Applicant did demonstrate that his contacts with former classmate in Jordan and his cousin in the United Arab Emirates are not agents of a foreign power or in a position to be exploited by a foreign power and that his contacts with his former classmate are casual and infrequent. Applicable are FC MC E2.A2.1.3.1., above, and FC MC E2.A.2.1.3.3 (Contact and correspondence with foreign citizens are casual and infrequent).
Given the fact there was no U. S. Embassy in Lebanon in 1999, Applicant had no reasonable alternative other than to travel to the U. S. Embassy in Syria in 1999 for the purpose of filing the necessary paperwork for his wife to accompany him to the U. S. No further discussion is warranted on this point.
I find against Applicant on ¶¶ 2.a. through 2.c., and for him on ¶¶ 2.d. through 2.g.
The awarding of a security clearance is not a once in a lifetime occurrence, but is based on applying the factors, both disqualifying and mitigating, as set forth in the Directive, to the evidence presented. Under the Applicant's current circumstances a clearance is not warranted. Additionally, this determination does not question the Applicant's patriotism and should not be seen as such.
FORMAL FINDINGS
The following are my conclusions as to each allegation in the SOR:
Paragraph 1. Guideline C: FOR APPLICANT
Subparagraphs 1.a. - 1.e.: For Applicant
Paragraph 2. Guideline B: AGAINST APPLICANT
Subparagraphs 2.a. - 2.c.: Against Applicant
Subparagraphs 2.d. - 2.g.: For Applicant
DECISION
In light of all of the circumstances presented by the record in this case, it is not clearly consistent with the national interest to grant or continue a security clearance for Applicant. Clearance is denied.
Robert J. Tuider
Administrative Judge
1. Pursuant to Exec. Or. 10865, Safeguarding Classified Information within Industry (Feb. 20, 1960), as amended and modified, and Department of Defense
Directive 5220.6, Defense Industrial Personnel Security Clearance Review Program (Jan. 2, 1992), as amended and modified.
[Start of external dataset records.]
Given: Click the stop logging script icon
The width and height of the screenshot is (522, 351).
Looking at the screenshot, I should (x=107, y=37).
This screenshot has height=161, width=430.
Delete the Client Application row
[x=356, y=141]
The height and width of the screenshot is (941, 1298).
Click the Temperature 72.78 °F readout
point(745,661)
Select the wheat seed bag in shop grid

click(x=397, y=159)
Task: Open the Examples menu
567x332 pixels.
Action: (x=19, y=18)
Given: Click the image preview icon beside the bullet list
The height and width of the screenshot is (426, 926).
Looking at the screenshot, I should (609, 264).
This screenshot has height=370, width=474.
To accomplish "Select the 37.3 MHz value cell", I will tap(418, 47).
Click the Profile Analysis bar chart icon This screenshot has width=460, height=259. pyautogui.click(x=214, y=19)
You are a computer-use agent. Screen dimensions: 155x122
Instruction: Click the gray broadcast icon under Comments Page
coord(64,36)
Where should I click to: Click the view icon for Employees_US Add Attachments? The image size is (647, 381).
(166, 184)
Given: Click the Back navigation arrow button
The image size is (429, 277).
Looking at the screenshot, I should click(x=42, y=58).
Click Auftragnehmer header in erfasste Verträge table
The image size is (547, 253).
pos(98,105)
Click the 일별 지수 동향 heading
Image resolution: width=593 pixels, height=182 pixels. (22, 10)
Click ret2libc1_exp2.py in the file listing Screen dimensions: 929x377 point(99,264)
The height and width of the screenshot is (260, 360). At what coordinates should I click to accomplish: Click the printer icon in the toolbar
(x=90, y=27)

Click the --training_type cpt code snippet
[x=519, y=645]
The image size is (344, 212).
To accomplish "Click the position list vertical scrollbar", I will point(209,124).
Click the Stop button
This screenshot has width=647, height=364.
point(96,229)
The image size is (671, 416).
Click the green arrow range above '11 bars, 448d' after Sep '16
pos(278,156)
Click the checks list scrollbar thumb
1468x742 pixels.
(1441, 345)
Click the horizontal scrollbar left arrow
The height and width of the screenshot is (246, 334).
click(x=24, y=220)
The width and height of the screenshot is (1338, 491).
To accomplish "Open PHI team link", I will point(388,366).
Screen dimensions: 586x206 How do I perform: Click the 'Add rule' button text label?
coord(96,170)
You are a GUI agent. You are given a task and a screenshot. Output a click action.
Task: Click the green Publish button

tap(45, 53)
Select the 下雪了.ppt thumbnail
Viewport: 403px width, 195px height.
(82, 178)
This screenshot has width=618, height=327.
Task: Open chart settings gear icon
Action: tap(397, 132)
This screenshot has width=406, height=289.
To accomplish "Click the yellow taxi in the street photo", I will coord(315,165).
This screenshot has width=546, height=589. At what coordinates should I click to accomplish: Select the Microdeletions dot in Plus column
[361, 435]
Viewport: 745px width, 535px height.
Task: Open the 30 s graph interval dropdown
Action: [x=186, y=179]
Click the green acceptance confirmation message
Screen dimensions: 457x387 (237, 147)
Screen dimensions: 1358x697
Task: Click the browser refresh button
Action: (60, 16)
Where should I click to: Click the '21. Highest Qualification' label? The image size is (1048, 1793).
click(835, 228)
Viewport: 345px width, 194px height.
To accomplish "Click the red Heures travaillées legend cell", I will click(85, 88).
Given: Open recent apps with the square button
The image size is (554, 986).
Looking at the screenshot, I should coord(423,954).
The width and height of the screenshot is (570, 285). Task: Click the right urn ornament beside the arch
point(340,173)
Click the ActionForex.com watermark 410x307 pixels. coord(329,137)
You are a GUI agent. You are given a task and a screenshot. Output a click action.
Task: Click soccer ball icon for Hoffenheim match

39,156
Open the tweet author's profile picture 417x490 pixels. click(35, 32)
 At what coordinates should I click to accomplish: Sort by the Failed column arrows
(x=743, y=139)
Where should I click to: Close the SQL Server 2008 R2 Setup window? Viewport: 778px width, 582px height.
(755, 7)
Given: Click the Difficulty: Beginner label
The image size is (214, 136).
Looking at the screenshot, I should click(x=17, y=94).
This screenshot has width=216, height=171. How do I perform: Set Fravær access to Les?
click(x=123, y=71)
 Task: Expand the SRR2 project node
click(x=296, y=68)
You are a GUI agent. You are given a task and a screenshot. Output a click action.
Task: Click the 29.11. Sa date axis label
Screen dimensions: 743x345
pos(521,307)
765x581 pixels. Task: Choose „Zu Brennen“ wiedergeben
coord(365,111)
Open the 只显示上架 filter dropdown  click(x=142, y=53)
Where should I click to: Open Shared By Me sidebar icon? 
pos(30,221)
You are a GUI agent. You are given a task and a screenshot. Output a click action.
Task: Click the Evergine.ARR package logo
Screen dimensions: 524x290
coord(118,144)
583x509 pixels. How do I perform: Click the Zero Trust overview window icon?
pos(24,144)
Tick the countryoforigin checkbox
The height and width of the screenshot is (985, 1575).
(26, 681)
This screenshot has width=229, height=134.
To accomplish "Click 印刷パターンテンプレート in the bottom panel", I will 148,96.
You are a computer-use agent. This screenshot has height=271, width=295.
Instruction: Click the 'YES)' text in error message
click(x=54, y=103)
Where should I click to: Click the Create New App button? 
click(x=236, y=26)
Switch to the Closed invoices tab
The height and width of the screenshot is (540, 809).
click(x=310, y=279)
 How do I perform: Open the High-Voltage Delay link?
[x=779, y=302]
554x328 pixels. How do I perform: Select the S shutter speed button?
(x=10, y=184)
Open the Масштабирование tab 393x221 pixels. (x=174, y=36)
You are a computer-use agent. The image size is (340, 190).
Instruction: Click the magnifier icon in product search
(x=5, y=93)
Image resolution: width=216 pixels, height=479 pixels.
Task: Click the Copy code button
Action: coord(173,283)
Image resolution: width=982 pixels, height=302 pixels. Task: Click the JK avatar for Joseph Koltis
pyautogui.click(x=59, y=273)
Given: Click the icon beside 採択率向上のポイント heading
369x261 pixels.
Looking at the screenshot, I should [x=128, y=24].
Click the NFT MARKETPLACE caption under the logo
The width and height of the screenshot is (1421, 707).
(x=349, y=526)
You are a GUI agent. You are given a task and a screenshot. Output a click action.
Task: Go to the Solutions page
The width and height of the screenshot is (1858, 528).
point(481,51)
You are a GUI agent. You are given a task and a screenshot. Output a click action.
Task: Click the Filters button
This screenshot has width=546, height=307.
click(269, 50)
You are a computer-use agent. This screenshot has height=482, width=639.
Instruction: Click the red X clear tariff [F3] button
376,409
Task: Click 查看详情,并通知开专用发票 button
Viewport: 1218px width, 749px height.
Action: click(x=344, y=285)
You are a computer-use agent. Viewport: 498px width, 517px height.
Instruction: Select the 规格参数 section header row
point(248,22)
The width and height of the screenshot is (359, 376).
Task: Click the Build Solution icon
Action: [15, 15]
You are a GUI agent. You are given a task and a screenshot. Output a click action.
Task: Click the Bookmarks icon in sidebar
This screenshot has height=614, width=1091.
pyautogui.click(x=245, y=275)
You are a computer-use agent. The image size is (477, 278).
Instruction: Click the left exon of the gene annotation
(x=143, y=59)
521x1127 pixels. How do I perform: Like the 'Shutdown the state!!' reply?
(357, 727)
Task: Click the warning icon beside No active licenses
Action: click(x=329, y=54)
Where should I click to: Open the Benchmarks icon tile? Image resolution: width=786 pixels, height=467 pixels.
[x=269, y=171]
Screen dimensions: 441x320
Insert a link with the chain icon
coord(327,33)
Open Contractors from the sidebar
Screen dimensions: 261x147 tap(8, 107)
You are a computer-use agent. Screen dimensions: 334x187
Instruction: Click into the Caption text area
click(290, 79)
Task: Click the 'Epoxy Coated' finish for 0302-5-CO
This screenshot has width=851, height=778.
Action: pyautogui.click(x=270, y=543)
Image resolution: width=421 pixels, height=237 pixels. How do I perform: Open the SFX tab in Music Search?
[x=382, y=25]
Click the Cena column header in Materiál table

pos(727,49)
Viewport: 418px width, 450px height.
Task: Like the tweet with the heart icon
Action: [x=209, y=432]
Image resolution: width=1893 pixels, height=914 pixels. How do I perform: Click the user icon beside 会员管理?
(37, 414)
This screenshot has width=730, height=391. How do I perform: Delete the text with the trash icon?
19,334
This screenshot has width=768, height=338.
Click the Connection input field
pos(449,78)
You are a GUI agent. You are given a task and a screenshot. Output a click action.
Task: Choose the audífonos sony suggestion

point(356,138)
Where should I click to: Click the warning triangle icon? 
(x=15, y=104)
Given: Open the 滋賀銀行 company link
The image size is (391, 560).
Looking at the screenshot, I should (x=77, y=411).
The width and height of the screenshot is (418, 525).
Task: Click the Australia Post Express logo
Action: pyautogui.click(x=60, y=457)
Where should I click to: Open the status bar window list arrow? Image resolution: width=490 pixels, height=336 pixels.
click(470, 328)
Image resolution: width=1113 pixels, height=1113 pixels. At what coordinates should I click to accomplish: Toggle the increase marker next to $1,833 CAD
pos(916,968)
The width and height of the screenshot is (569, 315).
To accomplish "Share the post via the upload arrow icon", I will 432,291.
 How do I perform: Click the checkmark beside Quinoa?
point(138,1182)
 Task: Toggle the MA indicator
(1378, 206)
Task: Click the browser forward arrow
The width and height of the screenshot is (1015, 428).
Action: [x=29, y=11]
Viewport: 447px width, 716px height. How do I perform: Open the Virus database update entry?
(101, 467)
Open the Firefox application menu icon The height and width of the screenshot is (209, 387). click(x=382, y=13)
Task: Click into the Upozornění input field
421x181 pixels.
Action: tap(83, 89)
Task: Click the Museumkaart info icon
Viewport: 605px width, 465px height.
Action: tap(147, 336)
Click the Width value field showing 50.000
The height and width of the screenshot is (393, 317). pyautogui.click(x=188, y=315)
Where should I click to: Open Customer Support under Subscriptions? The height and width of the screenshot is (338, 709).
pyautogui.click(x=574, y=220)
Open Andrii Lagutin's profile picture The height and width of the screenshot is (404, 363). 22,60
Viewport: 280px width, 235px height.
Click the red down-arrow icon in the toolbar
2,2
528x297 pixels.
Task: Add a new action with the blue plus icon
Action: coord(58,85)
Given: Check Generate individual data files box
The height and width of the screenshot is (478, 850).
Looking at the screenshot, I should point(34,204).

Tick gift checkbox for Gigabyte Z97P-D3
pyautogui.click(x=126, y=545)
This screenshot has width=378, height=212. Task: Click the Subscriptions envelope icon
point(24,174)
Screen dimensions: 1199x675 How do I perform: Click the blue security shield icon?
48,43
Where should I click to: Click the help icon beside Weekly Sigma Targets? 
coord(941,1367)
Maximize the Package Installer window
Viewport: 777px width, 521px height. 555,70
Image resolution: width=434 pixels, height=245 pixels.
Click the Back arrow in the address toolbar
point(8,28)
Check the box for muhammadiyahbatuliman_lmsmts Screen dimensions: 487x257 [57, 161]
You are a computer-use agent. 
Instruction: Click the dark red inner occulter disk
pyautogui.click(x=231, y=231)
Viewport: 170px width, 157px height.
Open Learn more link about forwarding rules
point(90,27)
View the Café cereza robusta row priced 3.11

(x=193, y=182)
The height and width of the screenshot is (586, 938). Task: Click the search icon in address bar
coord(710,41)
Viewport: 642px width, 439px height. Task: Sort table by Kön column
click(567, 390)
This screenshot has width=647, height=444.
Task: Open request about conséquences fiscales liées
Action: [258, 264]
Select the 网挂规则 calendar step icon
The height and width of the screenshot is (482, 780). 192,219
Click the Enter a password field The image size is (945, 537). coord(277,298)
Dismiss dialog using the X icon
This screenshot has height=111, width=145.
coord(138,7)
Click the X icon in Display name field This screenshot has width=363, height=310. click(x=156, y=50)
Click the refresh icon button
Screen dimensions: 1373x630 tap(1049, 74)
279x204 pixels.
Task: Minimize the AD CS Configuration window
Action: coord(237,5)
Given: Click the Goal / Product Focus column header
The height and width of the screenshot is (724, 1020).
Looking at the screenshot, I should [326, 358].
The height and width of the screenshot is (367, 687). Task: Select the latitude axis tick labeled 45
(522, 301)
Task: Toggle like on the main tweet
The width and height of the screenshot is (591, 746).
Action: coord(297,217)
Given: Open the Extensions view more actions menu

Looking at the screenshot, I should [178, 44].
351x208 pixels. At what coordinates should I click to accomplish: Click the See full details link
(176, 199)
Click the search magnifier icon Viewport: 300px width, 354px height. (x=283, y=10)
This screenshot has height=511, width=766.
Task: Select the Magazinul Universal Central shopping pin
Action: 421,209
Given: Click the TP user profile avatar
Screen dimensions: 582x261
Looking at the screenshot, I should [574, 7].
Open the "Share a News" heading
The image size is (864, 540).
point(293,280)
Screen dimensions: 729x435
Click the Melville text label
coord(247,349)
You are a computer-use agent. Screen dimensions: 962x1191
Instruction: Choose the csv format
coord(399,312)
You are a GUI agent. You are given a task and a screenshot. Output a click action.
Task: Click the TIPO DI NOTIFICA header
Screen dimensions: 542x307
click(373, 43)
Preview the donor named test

2. Department Counsel stated, "The Guideline C issues are largely mitigated here. There were not Money issues because the passport is expired." Tr. 40. He
further added, ". . . any bad person, sort of implications involved with what Applicant has done, the situational preference he did is nominal in this case and it's
too nominal to sustain a Guideline C allegation, particularly in light of the fact that he registered for the US draft." Tr. 41. Department Counsel did not
introduce nor did he ask that I take administrative notice of Assistant Secretary of Defense Memorandum, dated August 16, 2000, For Secretaries of the
ilitary Departments, et al; Subject: Guidance to DoD Central Adjudication Facilities (CAF) Clarifying the Application of the Foreign Preference Adjudicative
Guideline, commonly known at the "Money Memo."
3. ISCR Case No. 01-24306 (September 30, 2003) at p. 5. (Addressing the issue of an expired passport, the DOHA Appeal Board stated that "[s]urrender
contemplates returning it to the issuing authority, and merely keeping a foreign passport until it expires does not satisfy this requirement in the ASDC3I
memo.") (citation omitted).
4. ISCR Case No. 99-0424, 2001 DOHA LEXIS 59 at **33-34 (App. Bd. Feb 8, 2001).